The TRP channels (Hardie 1991, the source of the entire mammalian TRP family naming) gate Ca²⁺ and Na⁺ influx, depolarising the photoreceptor. Single-photon detection (single-bump events) is achievable inDrosophila at low intensities — comparable to vertebrate rod sensitivity but in a different molecular architecture.

6. Pheromone Chemistry: Why It Smells Like It Does

Insect pheromones are dominated by long-chain unsaturated alcohols, acetates, aldehydes, and ketones — for example silk-moth (Bombyx mori) bombykol ((E,Z)-10,12-hexadecadien-1-ol):

\[ \mathrm{CH_3{-}(CH_2)_2{-}CH=CH{-}CH=CH{-}(CH_2)_8{-}CH_2OH} \]

The reason it works as a sex attractant at attomolar concentrations: bombykol is volatile but heavy (M_w = 238) so its diffusion plume is concentrated near the female and slow to disperse in still air. The male moth’s olfactory receptor BmOR1 binds bombykol with K_d ~10⁻¹³ M. A single bombykol molecule per second on the male antenna is enough to elicit upwind flight (Schneider 1969).

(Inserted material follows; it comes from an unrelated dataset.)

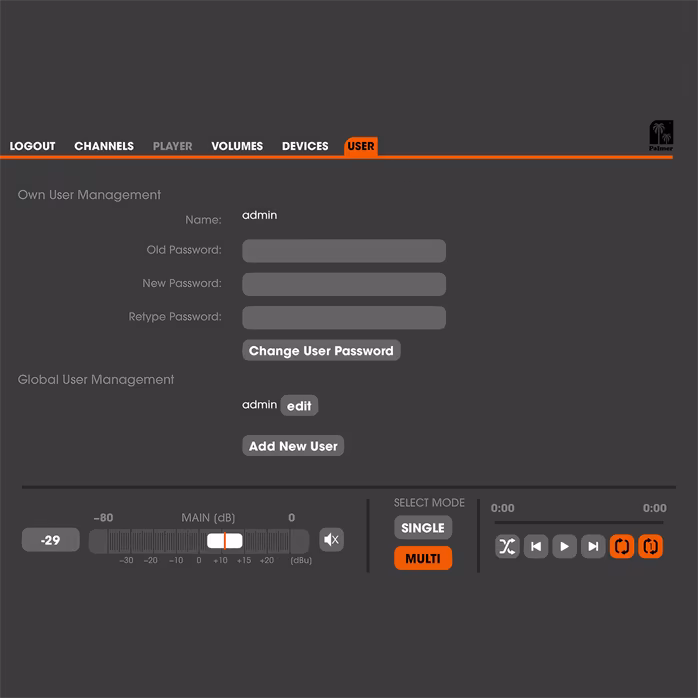Go to the DEVICES tab
This screenshot has height=698, width=698.
point(305,146)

Insect olfactory transduction also differs from mammalian: insect ORs are ligand-gated cation channels, NOT GPCRs (Sato 2008). The complex of a tuning OR + the universal co-receptor Orco forms the channel directly — ultra-fast (<1 ms) detection without the GPCR-cAMP cascade. This molecular speed is why insects can localise pheromone plumes turbulently rather than chemo-tactically as mammals do.

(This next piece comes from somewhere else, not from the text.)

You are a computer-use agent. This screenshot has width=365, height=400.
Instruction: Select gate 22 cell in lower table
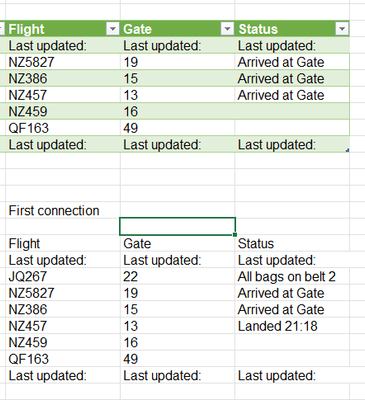(177, 276)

7. Cuticular Hydrocarbons (CHCs): Species & Sex ID

Insect surface lipids are species-specific blends of long-chain alkanes (C₂₃–C₃₃), methyl-branched alkanes, and unsaturated alkenes. They serve as desiccation barriers and short-range chemical signals. Each Drosophila species has a CHC fingerprint detectable by GC-MS; the speciation literature (Coyne, Kyriacou) uses CHCs as one of the primary reproductive isolation phenotypes. The biosynthetic enzymes (elongases, desaturases, OXSC reductases) are encoded in clustered loci that evolve rapidly under sexual selection.